━━━ Данный отрывок ━━━

Много позже, уже после войны, я постарался с помощью товарищей вспомнить всё, что было в плену, и записал даты. Запись сохранилась. Эти даты я и буду приводить в своем рассказе.

Там, за проволокой на бахчисарайском склоне, мы пробыли с 6 до 17 июля. Каждый день умирали до 10 человек. Уваркин, заботясь обо мне, снял мои знаки различия и спорол петлицы, чтобы не видно было, что я командир.

Затем был лагерь в Симферополе. Рядом с нами прилег рыжеватый человек, представился воентехником оружейной мастерской нашего полка по фамилии Беленький. Вскоре пришел человек южного типа с тряпкой на рукаве, показал на меня и Беленького.

— Вы жиды? Почему не вышли, когда объявляли?

Беленький ответил отрицательно, я тоже.

— Тогда пошли.

Он привел нас к загородке из металлической сетки. За сеткой сидел за столом немец.

— Вот два юде. Проверяйте.

Немец заговорил чисто по-русски:

— Расстегните ширинку, выньте член.

Поглядел у Беленького, коротко бросил:

— Юде.

Посмотрел у меня со всех сторон, сказал — нет.

Полицай сунул мне два пальца к глазам.

— Ага, моргаешь, значит, жид.

До этого я все делал как-то апатично, а тут разозлился и сунул полицаю к глазам два пальца.

— Сам моргаешь, ублюдок. — И я выдал такой набор нецензурщины, что у полицая глаза на лоб полезли.

Меня отпустили. Потом Уваркин сказал мне, что я весь оброс щетиной и это вызывает подозрение.

В Джанкое, где мы были в лагере до 25 июля, я за пайку хлеба, выдаваемую раз в день, побрился наголо у парикмахера, нашего же пленного, ставшего предпринимателем.

━━━ Исходные строки ━━━

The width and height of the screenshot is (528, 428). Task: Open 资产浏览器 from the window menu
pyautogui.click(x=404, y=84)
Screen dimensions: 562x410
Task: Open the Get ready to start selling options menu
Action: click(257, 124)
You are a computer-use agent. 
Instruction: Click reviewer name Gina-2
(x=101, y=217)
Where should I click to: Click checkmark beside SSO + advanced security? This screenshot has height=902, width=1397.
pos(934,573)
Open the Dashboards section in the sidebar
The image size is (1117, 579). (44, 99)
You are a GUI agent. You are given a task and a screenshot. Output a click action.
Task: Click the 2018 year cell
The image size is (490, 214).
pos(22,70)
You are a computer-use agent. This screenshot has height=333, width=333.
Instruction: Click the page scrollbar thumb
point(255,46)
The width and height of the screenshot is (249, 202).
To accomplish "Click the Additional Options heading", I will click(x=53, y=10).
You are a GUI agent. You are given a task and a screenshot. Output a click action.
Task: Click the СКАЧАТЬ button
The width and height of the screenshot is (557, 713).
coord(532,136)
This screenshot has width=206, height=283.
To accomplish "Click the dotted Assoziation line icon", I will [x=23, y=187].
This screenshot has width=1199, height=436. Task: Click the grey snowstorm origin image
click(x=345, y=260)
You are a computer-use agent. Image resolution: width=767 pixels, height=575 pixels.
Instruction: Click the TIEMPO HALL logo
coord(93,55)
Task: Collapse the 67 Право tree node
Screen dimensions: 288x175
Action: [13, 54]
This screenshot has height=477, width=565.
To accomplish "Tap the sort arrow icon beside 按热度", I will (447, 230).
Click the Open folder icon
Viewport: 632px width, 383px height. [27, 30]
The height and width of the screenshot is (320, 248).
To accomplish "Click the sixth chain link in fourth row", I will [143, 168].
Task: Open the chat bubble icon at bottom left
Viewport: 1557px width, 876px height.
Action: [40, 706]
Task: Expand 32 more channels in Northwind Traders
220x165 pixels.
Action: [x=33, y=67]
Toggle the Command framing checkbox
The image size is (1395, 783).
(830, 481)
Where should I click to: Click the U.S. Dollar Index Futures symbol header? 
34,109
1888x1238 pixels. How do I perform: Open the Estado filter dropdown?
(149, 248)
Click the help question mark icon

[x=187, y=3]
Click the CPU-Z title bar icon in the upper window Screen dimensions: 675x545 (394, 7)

━━━

Задания
1) Соответствуют ли отрывку о плене утверждения (а), (б) и (в)? (а) На бахчисарайском склоне пленные пробыли с 6 до 17 июля. (б) Беленький признал, что он еврей. (в) Рассказчик побрился наголо в Симферополе. На каждое ответьте «да» или «нет» и приведите решающие слова из отрывка.
2) Отредактируйте фрагмент отрывка о плене от слов «Поглядел у Беленького, коротко» до слов «моргаешь, значит, жид.» включительно, заменив «два пальца» на «три пальца».
3) Продолжите отрывок о плене начиная сразу после его последнего предложения.

Ответы на задания
1)
(а) Да: «Там, за проволокой на бахчисарайском склоне, мы пробыли с 6 до 17 июля».
(б) Нет: «Беленький ответил отрицательно, я тоже».
(в) Нет: «В Джанкое, где мы были в лагере до 25 июля, я за пайку хлеба, выдаваемую раз в день, побрился наголо у парикмахера».

2)
Поглядел у Беленького, коротко бросил:

— Юде.

Посмотрел у меня со всех сторон, сказал — нет.

Полицай сунул мне три пальца к глазам.

— Ага, моргаешь, значит, жид.

3)
Затем нас привезли в Днепропетровск, где затолкали в небольшую тюремную камеру 29 человек. Лечь могли только если все лягут на бок. Один повернулся, всем надо поворачиваться.

И снова товарные вагоны. Дорога на запад.

Во Владимиро-Волынском лагере — карантин. Всех тщательно обыскали, отобрали ножи, бритвы, всё железное. И была баня, в которой я замерз. И не только я. Люди стояли вплотную друг к другу и пели песни. Там, сжатый со всех сторон, отогрелся.

8 октября привезли в Моосбург. Когда шли в лагерь, я подобрал с дороги несколько мелких картофелин и сразу съел их сырыми. Было удивительно вкусно, что и запомнилось. В лагере, разделенные сетчатыми перегородками, сидели англичане, французы, сербы и разные другие. Пришел какой-то мелкий немецкий чин с часовыми, залез на табуретку и стал говорить по-русски:

— Ваше правительство от вас отказалось, считая изменниками, и не подписало конвенцию международного красного креста. Поэтому продуктовые пакеты вы не будете получать. Вас отправят в рабочие команды и вы будете работать.

Далее он зачитал правила поведения для военнопленных: за отказ от работы — расстрел, за саботаж — расстрел, за пропаганду — расстрел, за приближение к немецкой женщине — расстрел. Сплошной расстрел.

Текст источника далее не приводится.